Data to process:
▶
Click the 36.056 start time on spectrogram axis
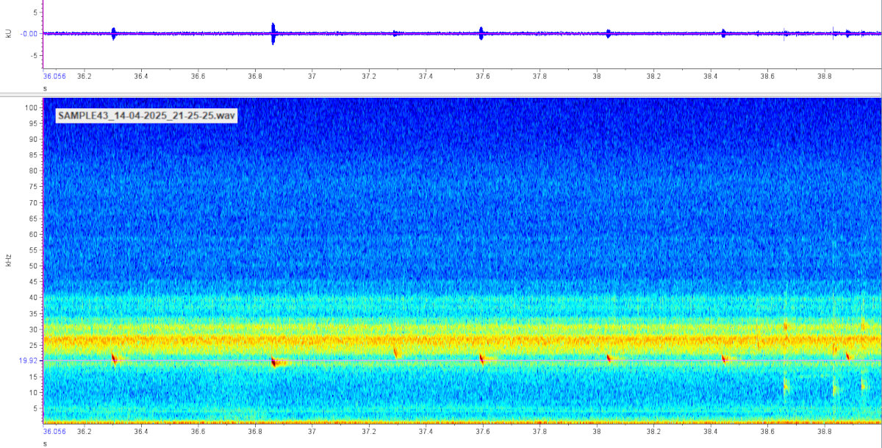 tap(54, 432)
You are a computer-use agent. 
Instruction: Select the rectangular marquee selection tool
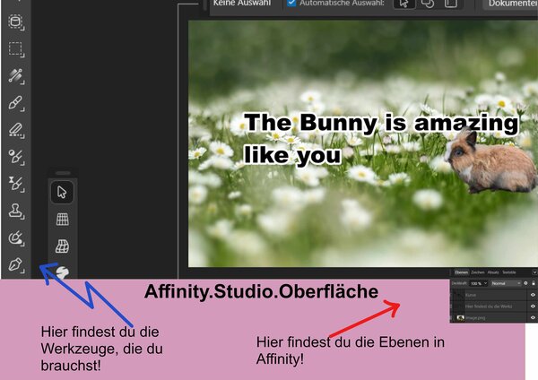(x=15, y=48)
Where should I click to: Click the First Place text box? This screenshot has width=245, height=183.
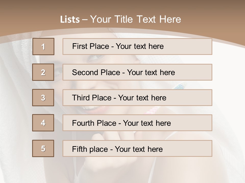tap(137, 47)
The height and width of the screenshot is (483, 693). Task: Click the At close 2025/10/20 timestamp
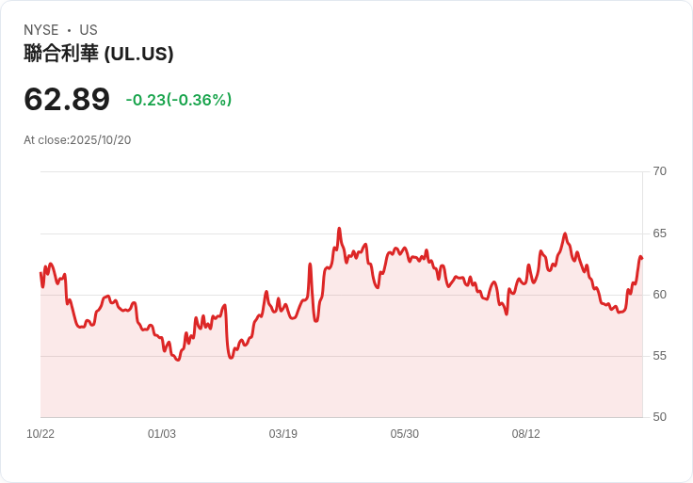77,140
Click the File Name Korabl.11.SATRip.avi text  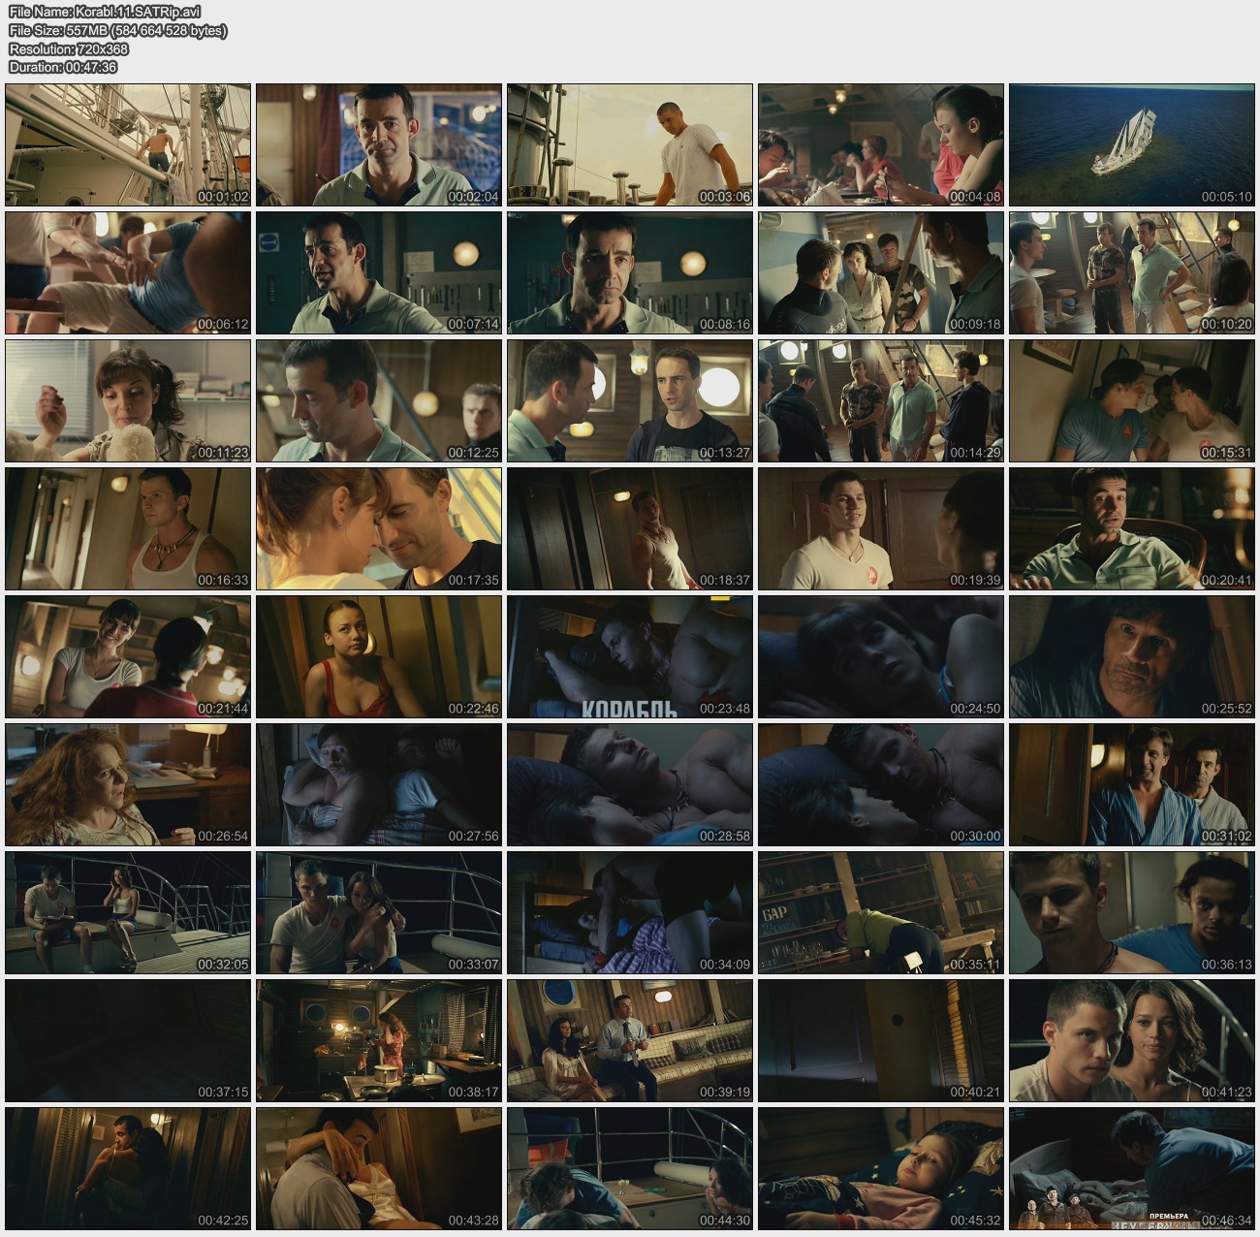105,12
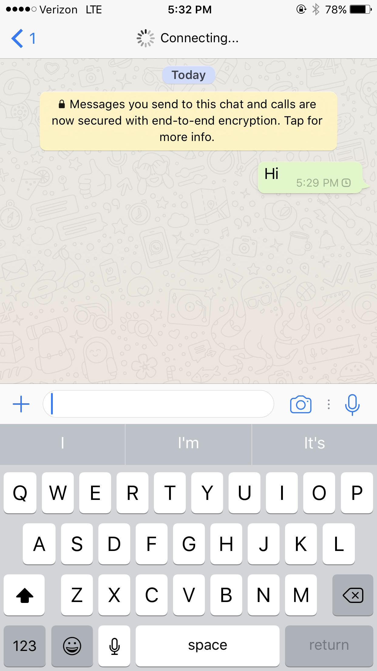377x671 pixels.
Task: Toggle the shift key
Action: [24, 595]
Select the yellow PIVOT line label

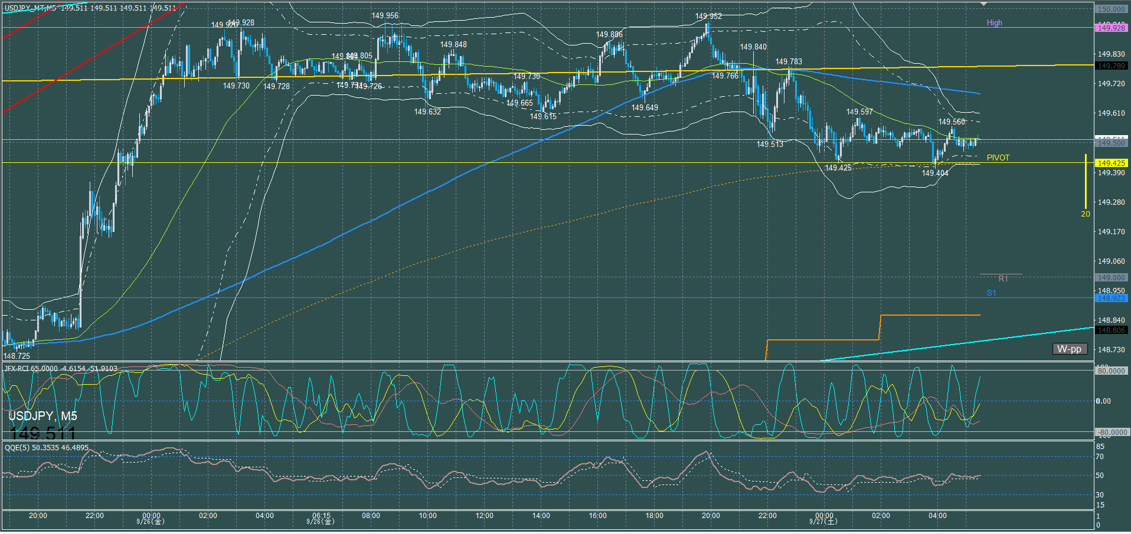coord(998,158)
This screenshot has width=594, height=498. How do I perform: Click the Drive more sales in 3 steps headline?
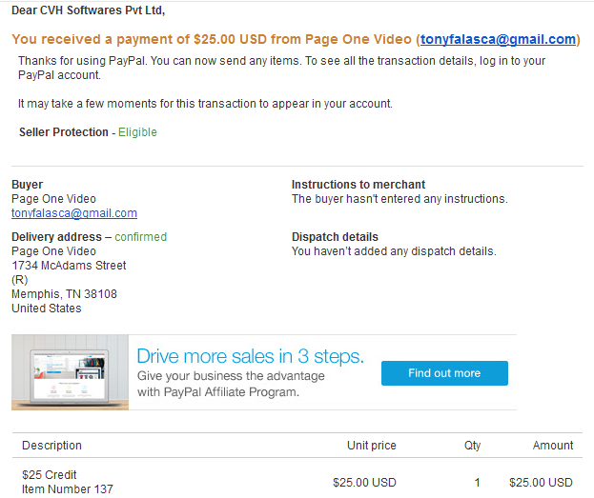click(x=250, y=356)
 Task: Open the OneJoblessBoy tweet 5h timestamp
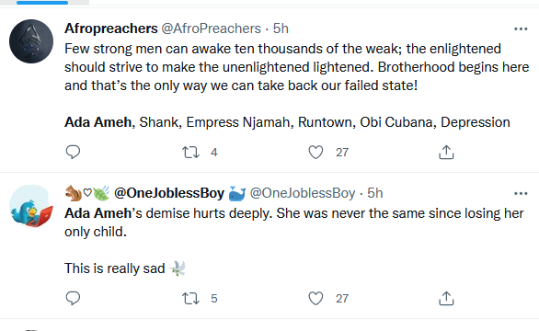pos(374,193)
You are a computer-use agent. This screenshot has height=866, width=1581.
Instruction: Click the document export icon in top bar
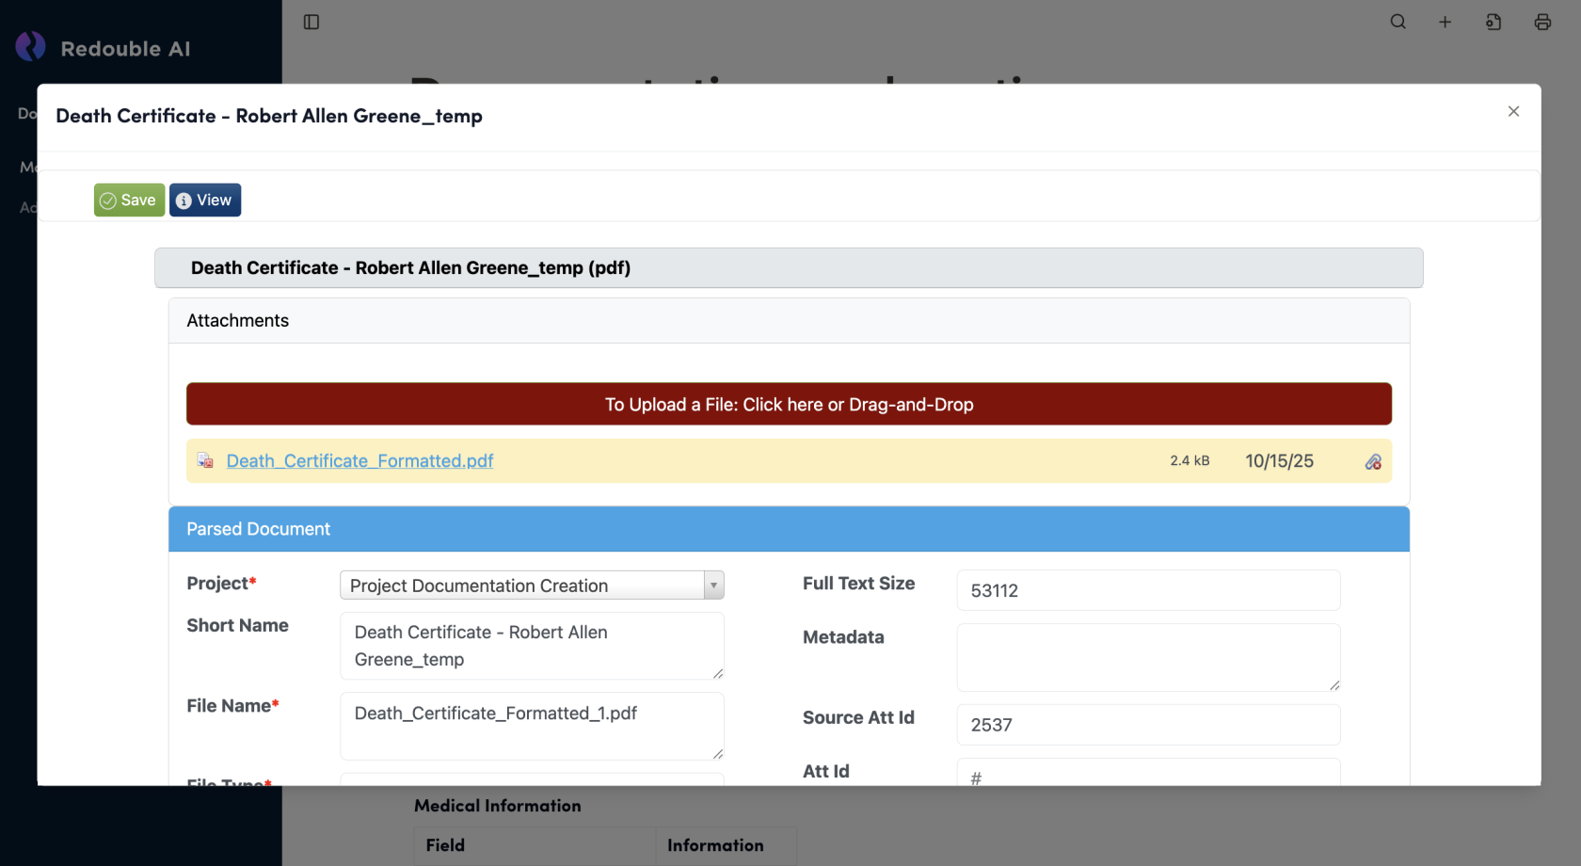[1493, 22]
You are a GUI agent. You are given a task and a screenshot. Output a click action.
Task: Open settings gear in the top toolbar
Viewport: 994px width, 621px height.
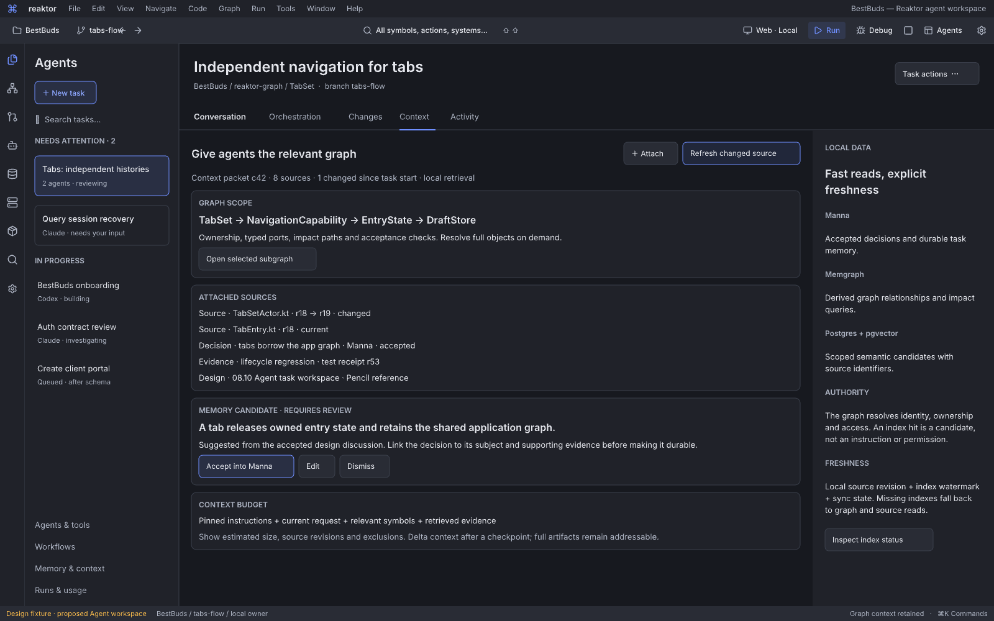point(982,30)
◀
Work order: Could you state how many lines in the entries contain the word "computer"? Reply with nothing but the number.

Solution for this exercise: 2